İşçi sınıfının Uluslararası Birlik ve Mücadele Günü olan 1 Mayıs’ı, bu yıl tüm dünyayı sarıp sarmalayan pandemi koşullarında, kapitalist-emperyalist sistemin her alanda sistematik olarak artan saldırıları ve buna karşı mücadeleler içerisinde karşılıyoruz.
Kapitalist-emperyalist krizin pandemi süreciyle derinleşmesiyle birlikte, krizin ağır yükünü işçi sınıfı ve ezilenlere yüklemeye dönük kapsamlı saldırılara tanıklık etmekte/yaşamaktayız.
Pandemiye rağmen güvencesiz ve korunaksız bir şekilde çalışmaya zorlanan milyonlarca işçi ve emekçi üretim ve yaşam alanlarında adeta ölüme mahkum edilirken, diğer yandan pandemi krizini fırsata çevirerek devletlerden karşılıksız büyük finansmanlar alan burjuvazi daha da pervasızlaşarak toplu işten çıkarmalar, kısa ve esnek çalışma, ücretsiz izin, sosyal hak gaspları, ücret kısıtlamaları ile kârlarına kâr katmaktadır.
Dünya genelinde işçi, emekçi ve ezilenler pandeminin öldürücü pençesine mahkum edilirken, işsizler ordusuna milyonlar katılmakta, yoksulluk ve açlık artmakta ve bu büyük öfke birikimlerine neden olmaktadır.
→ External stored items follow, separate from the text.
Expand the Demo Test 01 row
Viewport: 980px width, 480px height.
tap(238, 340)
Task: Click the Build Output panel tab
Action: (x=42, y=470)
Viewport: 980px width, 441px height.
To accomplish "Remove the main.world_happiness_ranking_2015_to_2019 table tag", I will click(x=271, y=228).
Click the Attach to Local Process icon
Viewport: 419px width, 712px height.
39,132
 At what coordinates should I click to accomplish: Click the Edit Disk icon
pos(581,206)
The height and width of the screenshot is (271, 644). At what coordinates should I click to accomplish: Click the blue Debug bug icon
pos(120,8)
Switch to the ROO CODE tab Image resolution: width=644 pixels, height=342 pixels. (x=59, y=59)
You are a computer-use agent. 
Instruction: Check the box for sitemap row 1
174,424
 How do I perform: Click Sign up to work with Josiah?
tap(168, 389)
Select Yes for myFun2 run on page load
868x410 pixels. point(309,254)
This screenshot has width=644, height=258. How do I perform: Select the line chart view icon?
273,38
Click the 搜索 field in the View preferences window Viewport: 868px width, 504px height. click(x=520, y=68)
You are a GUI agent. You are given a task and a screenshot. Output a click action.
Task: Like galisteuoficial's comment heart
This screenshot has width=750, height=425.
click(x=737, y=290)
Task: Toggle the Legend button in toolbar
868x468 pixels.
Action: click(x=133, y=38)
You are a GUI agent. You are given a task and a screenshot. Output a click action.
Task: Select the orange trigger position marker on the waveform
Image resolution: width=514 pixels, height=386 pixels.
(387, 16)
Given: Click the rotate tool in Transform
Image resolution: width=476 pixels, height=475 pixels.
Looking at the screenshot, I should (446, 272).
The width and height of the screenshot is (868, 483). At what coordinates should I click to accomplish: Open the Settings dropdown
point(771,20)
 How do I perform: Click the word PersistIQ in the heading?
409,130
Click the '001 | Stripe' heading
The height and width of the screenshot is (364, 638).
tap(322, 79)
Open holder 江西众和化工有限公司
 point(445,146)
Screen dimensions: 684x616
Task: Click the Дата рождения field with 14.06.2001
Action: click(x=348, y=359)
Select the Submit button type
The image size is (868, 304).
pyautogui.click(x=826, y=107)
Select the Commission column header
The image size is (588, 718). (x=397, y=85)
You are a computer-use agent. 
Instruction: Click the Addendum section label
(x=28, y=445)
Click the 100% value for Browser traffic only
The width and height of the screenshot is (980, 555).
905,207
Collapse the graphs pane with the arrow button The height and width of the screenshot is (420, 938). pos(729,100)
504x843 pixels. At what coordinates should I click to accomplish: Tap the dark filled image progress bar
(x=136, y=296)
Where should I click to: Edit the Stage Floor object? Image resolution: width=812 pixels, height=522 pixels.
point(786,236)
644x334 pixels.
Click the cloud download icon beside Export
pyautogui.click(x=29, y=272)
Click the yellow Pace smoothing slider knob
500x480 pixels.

Artan çelişkiler ve tepkilerin örgütlü bir mücadeleye dönüşmesi tehlikesine karşı da sömürücü güçler ciddi kaygılar/korkulara kapılmış durumdadırlar. Hemen her ülkede “anti-terör” yasaları çıkarılmakta, gerici yasalar tahkim edilmekte, polis ve silahlı kuvvetlere daha geniş, keyfi yetkiler verilmekte, demokratik hak ve özgürlükler büyük bir saldırganlık histerisiyle gasp edilmektedir. Sokağa çıkan tüm güçler, polis ve sistemin silahlı güçlerinin vahşi saldırılarına maruz kalmaktadır. Uluslararası alanda emperyalist tekelci güçlerin dünyaya hükmetme kavgası, kıyasıya bir şekilde artmakta, bölgesel savaşlar ve kıyımlara dönüşmüş durumdadır. Dünya halkları ve ezilen ulusları bu vahşi rekabetin ve hakimiyet savaşının kanlı pençesinde kıyıma uğratılmakta, bilinçli olarak geliştirilen ve beslenen milliyetçilik, ırkçılık ikliminde emekçiler ve halklar birbirlerine düşman edilerek gerici savaşların sosyal tabanı haline getirilmektedirler. Pandemiyi engellemeyen emperyalist-kapitalist gerici güçler, pandemiyi her alanda fırsata dönüştürmenin hesaplarını yapmaktadırlar.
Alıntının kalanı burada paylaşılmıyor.